6 comments to Wick V – Donald Murray 1: 27 November

  • Sharon in Surrey

    Not too shabby there, Old Sock!! Another great looking sweater. The only problem is – you’ll disappear into the mists if your weather is anything like ours. Grey days, grey sky, grey rain . . Looked out today around noon & actually saw a patch of blue!!! Threw on my woolies & went out to sit under it to catch any sunshine that should drift through!! If it isn’t raining, it’s called sunshine around here on the Wet Coast this Fall. I think it’s rained every single day since September!! We’ve broken old records!! The only good thing is, it’s been warmish. I still have indoor plants outdoors on the patio.

    • Gordon

      Hi Sharon, my plan is always to disappear into the mist, like the ghost of archivists past… Grey is not so much a colour, more a way of life! Our weather’s been a good mix—bit of rain, bit of sun, bit of ice and frost. If it wasn’t for the wind i could almost be happy here!

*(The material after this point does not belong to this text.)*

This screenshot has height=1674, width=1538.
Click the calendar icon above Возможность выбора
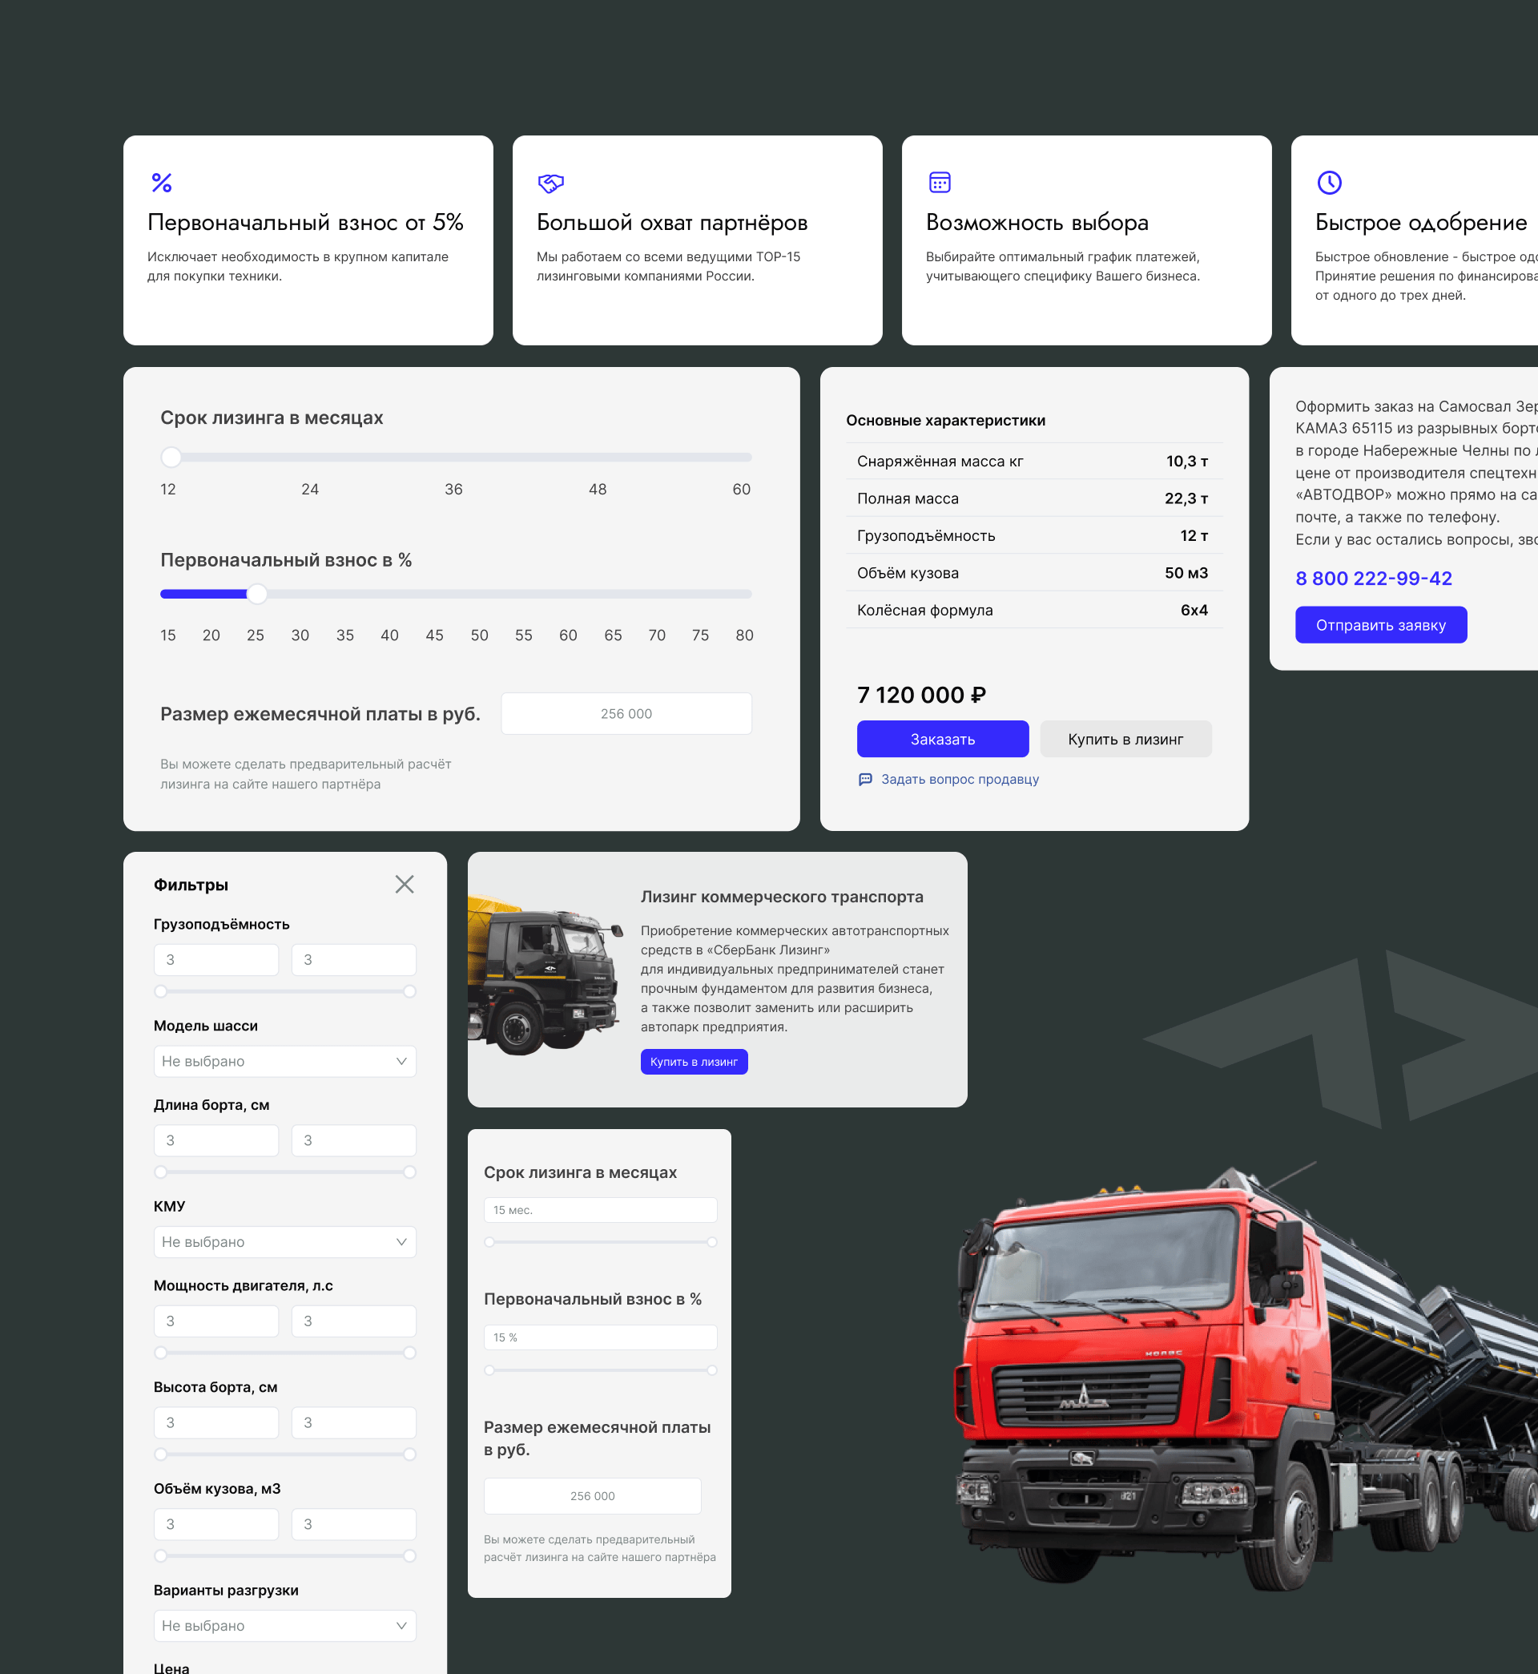[x=940, y=182]
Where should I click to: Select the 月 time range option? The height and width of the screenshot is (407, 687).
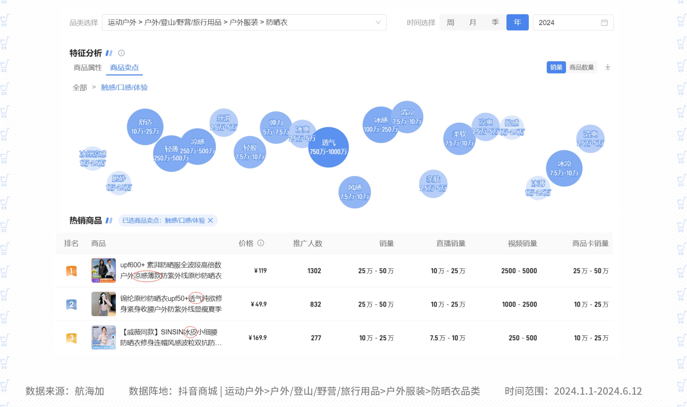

      As the old saying goes, if you can’t see the hills it’s raining, and if you can see them it means it’s about to rain…

  • lorraine

    Gordon- A modest success? A great success, I’d say.

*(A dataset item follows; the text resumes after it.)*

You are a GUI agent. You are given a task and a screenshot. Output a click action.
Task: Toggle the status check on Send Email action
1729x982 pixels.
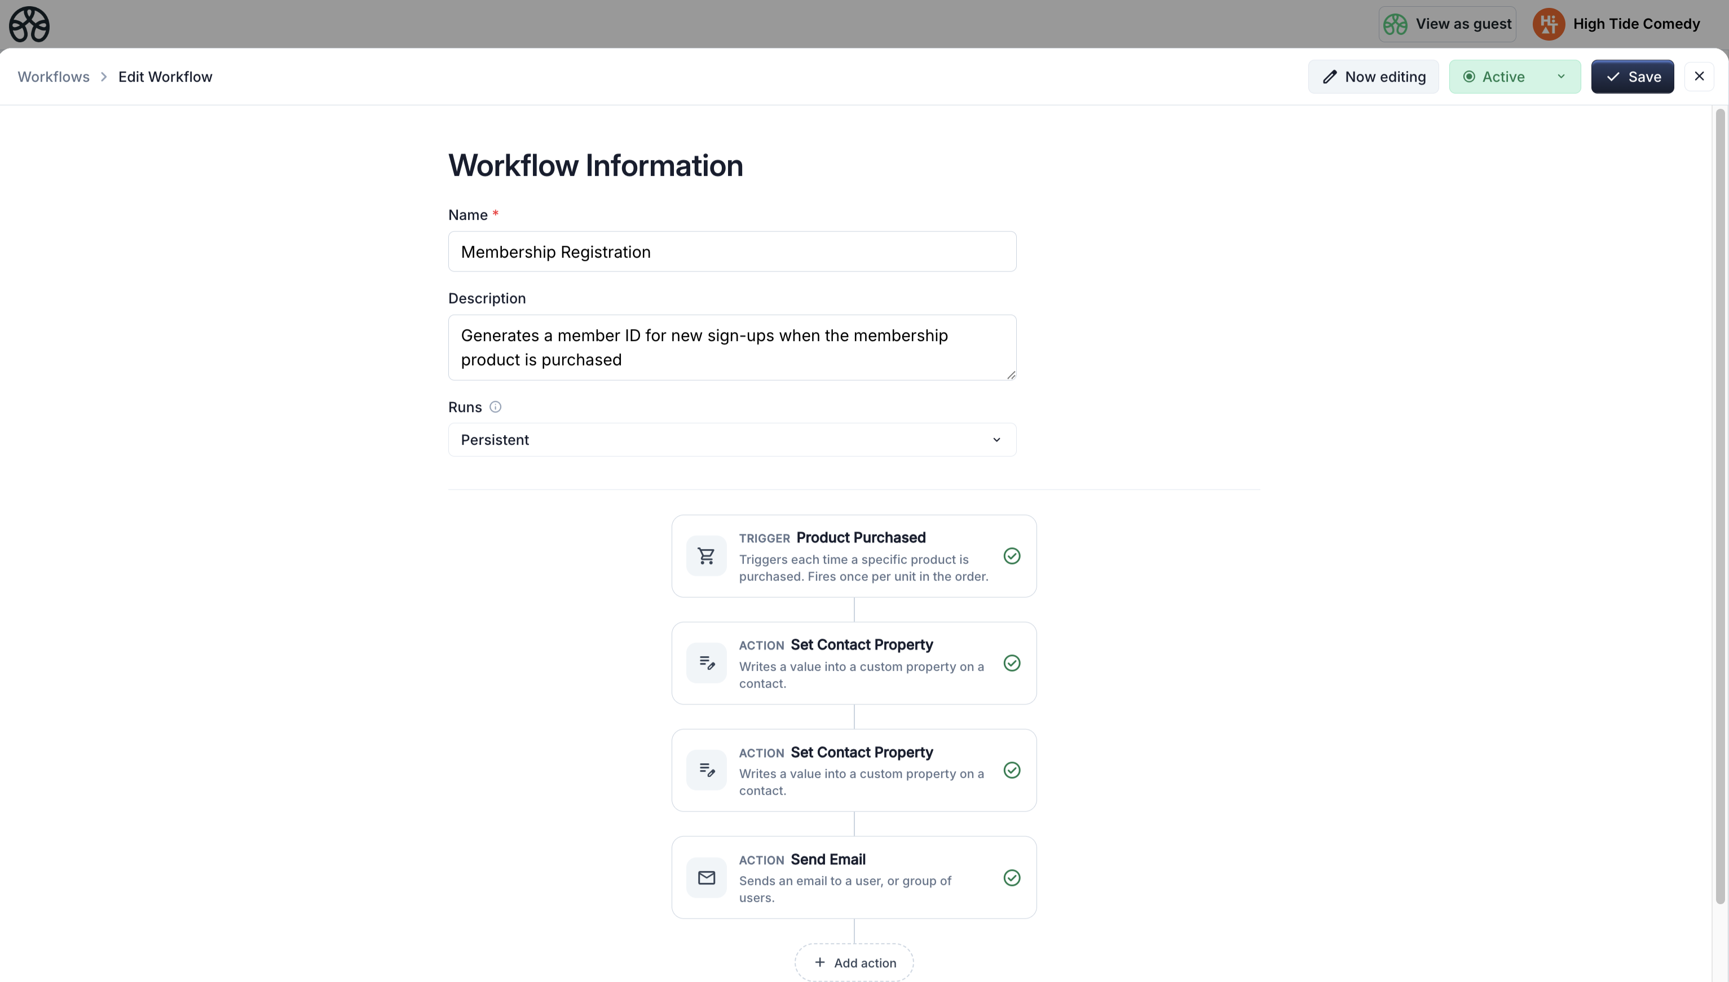pyautogui.click(x=1011, y=877)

    I have also worked with Wendy Guernsey and find it to be much rougher than Frangipani.

    • Gordon

      Hi Lorraine, yes, Wendy’s is not as smooth and silky as Frangipani – though once it’s washed and blocked Wendy’s does lose some of the scratchiness. Wendy’s also feels heavier somehow, but this is an illusion, surely, as ganseys knitted with both end up weighing the same, more or less.

      I mostly use Frangipani nowadays—partly for the range of colours, partly for the smooth feel of the yarn, and partly for the convenience of the 500g cones—but every now and again I like to try other yarns, for old times sake, and just for variety. But once I have to darn in all those blasted ends for every 100g ball (not to mention the splits—I’ve been spoiled by Frangipani here too) I may reconsider!

  • Jane

    More positive triumph than modest success! The gansey has turned out really well, and you must be really pleased with it!

    The Johnston Collection must be a wonderful place! I find that I do tend to favour certain yarn producers. I think I use the yarn, like it and return for more. Usually colour, feel and end quality are the deciding factors! Take care!

    • Gordon

      Hi Jane,

      The best bit about the photos is that the museum have blown up some of the clearer photos to big poster size, so you can actually see the patterns. Some of them are a bit indistinct, though, as if the photographer was focusing more on the faces than the ganseys, for some reason…

      I return to Wendy’s partly for nostalgia—it was one of the yarns I used to knit with before God invented Frangipani, along with British Breeds/Creskeld (are they even still going?). Also, the colours are subtly different, so it gives you a little bit of extra variety. But there’s no such thing as bad gansey yarn, to my mind, like chocolate!